‘Godzilla’ still a tough sell

Sony request of 80% take drives haggling

With the opening of “Godzilla” just 10 days away, Sony distribution execs are locked in heated negotiations with top theater buyers as they rush to book over 6,000 prints of the film into North American theaters.

The normally tense haggling has turned all the more fierce thanks to Sony’s insistance that it receive an unprecedented 80% of the first week’s box office proceeds.

But so far, none of the major national chains have agreed to the terms. And reports now surface that in all but the most competitive markets, Sony has backed away from its 80% demand in favor of more traditional — though still rich — deals.
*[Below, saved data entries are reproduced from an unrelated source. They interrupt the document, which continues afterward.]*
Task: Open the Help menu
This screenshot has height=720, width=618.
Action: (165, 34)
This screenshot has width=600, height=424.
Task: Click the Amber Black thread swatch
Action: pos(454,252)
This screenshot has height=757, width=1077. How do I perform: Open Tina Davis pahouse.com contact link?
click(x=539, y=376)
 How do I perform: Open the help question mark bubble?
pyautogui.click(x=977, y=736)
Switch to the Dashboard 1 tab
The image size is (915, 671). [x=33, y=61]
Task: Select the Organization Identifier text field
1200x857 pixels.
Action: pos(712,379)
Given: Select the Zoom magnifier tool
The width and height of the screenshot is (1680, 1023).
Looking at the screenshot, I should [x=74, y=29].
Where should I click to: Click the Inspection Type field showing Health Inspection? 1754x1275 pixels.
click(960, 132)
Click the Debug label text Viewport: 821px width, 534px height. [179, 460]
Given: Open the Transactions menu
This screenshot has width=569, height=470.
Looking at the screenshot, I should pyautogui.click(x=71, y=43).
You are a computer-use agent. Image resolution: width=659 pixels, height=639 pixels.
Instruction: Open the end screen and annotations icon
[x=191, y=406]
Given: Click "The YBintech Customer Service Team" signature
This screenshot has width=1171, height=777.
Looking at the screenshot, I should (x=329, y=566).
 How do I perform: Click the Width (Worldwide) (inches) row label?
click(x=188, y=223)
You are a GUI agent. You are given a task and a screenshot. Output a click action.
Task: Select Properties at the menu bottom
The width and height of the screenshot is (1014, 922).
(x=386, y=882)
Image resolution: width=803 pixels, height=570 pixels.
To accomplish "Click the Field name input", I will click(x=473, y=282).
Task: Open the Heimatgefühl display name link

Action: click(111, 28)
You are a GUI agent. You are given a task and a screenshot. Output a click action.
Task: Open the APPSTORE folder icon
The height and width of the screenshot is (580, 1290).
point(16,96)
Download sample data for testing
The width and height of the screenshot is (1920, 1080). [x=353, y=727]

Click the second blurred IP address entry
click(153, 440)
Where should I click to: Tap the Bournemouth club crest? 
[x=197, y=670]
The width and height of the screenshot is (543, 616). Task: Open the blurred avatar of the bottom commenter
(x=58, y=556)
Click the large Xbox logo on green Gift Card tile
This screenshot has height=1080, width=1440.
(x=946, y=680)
Sony has much riding on its version of the Japanese sci-fi classic. In addition to an estimated production budget of $160 million, the company is reportedly spending nearly $50 million on domestic prints and advertising.

Confident of opening

But Sony Pictures Releasing prexy Jeff Blake is confident the film will open big, and on a vast number of screens. “The deals are continuing and we are absolutely are on target for 6000-plus screens as we hoped,” he said.

Yet despite all the hype surrounding the release of the pic — or perhaps because of it — exhibitor reaction at an Apr. 30 screening was mixed.

While theater execs generally agreed the film delivered top-notch special effects and non-stop action, some complained it lacked emotion, humor and convincing characters.

“Not blown away”

“Everybody was pleased but not blown away,” said the head buyer for one major chain. “It didn’t have the humor or warmth of ‘Independence Day.’ ”

Still, almost all of the top buyers are confident that the film, which starts unspooling at 7 p.m. Tuesday, May 18, will enjoy a monstrous opening week. What skepticism there is has more to do with the pic’s long-term fate.

Michael Patrick, president of Carmike, was unreservedly upbeat about the pic. He believes it will be a must-see for pre-teen and teen boys.

“All the numbers I’m getting are showing the film could do ‘Lost World’ business,” said Patrick.

Big lizard syndrome?

But the “Lost World” comparison makes some theater execs nervous. The Steven Spielberg-helmed sequel to “Jurassic Park” opened to a record-setting $90.2 million over last Memorial Day weekend and finished its run with $229 million.

That made the dinosaur thriller one of the top-20 all-time domestic grossers. But it’s the front-loaded nature of that run — it made over 39% of its cume in the first five days — that puts theater-owners on edge. The way distribution terms work, the exhibitors get to keep more of the box office receipts later in a film’s release.

The fact that Sony is hoping to get the film in over 6,000 auditoriums will likely also contribute to the pic’s fast burn. “Lost World” holds the record with 6,190 prints.

For those reasons, exhibitors balked at giving up 80% of “Godzilla’s” first week’s gross. The deals they are apparently settling on give Sony the greater of either 70% of the gross or 90% of the gross minus a negotiated “house allowance” in the first few weeks.

Current negotiations focus mainly on how many weeks those terms remain in place before Sony’s share drops to 60%. So far, the deals are ranging from two weeks at 70% in the least competitive zones to four weeks in competitive areas.

A handful of smaller regional theater chains have reportedly coughed up the 80% share for the first week.

While those are rare exceptions, Sony’s strategy of asking for 80% may have paid off in the end.

At a time when massive consolidation in the exhibition business threatens to put downward pressure on film prices, the studio sent a message that, when it comes to event pics at least, distribution is holding the line.